**What you should do:** Where does "agent" occur in the listing? Copy every line that holds it.

++++++

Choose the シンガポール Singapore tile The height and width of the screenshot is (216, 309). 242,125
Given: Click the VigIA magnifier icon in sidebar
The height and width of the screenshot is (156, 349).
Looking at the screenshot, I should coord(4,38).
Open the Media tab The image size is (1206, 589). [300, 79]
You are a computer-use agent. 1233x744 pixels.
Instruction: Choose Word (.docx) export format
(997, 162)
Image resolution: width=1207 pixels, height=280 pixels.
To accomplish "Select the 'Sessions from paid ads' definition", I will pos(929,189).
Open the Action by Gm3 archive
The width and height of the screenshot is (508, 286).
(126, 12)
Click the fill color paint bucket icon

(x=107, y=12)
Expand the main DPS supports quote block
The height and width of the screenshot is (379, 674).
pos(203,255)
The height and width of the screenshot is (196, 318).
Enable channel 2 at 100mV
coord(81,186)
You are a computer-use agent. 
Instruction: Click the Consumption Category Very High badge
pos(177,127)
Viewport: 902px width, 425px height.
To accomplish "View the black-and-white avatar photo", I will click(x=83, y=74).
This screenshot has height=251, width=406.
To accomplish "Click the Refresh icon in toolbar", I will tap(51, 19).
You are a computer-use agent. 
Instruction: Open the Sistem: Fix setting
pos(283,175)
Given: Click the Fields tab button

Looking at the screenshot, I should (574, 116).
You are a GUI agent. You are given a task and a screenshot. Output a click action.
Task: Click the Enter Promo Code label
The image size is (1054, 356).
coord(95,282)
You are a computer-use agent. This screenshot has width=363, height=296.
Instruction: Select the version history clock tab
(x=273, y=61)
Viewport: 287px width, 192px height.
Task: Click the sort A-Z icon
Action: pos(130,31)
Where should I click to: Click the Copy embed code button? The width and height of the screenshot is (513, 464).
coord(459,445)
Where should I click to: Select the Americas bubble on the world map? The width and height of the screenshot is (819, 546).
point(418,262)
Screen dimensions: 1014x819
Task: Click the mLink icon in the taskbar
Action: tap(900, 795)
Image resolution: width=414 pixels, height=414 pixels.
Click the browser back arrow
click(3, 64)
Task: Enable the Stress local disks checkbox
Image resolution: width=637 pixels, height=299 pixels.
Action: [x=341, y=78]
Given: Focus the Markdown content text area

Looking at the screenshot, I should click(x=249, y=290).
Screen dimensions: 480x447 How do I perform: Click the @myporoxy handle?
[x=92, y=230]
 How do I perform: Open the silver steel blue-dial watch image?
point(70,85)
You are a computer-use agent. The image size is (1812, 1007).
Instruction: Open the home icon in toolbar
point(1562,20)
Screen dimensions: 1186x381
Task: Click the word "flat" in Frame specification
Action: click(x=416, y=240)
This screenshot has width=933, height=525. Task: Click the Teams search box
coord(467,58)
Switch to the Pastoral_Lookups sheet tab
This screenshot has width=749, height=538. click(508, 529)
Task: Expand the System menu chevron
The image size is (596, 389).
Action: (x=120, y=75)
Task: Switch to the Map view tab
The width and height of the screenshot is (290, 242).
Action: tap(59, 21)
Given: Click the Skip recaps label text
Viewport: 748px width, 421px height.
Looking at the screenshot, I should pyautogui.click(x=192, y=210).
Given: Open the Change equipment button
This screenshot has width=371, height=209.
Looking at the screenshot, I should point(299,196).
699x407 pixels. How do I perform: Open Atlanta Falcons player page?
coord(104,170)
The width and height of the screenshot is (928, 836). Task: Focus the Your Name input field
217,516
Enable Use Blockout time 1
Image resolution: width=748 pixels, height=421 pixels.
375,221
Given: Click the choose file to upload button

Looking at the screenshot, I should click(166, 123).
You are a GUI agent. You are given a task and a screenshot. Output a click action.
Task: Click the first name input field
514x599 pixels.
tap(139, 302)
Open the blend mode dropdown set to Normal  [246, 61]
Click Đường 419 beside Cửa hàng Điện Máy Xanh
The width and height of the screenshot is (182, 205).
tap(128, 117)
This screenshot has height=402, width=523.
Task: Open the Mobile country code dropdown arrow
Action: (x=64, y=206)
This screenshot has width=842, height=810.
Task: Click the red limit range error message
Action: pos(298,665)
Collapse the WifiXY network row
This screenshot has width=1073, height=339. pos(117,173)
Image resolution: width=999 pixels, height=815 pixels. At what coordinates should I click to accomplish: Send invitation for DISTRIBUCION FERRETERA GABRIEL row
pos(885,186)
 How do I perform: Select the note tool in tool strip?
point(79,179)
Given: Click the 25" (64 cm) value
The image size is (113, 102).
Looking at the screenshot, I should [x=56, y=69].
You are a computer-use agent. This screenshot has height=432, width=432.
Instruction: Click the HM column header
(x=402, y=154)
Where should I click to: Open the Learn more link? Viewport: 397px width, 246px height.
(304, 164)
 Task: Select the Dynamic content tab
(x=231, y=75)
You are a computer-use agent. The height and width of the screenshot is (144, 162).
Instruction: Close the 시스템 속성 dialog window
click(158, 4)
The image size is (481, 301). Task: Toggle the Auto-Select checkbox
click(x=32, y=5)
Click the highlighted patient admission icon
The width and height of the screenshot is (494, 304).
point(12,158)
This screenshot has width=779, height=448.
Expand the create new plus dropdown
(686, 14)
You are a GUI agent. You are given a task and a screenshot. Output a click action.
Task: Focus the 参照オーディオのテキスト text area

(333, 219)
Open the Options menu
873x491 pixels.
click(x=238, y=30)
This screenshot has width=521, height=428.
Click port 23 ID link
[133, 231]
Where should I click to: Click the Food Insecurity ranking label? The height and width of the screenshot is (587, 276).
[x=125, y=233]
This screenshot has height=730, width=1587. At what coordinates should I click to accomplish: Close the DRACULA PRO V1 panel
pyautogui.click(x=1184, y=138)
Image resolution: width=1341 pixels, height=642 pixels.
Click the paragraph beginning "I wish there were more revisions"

++++++

**Task result:**
You are a computer-use agent. 1233x744 pixels.
You are a computer-use agent. 
You are a computer-use agent. 
You are a GUI agent. You are given a task and a screenshot. Output a click action.
You are a computer-use agent. This screenshot has width=363, height=296.
You are a computer-use agent. The image size is (1812, 1007).
You are a GUI agent. You are given a task and a screenshot. Output a click action.
You are a computer-use agent. This screenshot has height=432, width=432.
You are a computer-use agent. The height and width of the screenshot is (144, 162).
You are a GUI agent. You are given a task and a screenshot. Output a click action.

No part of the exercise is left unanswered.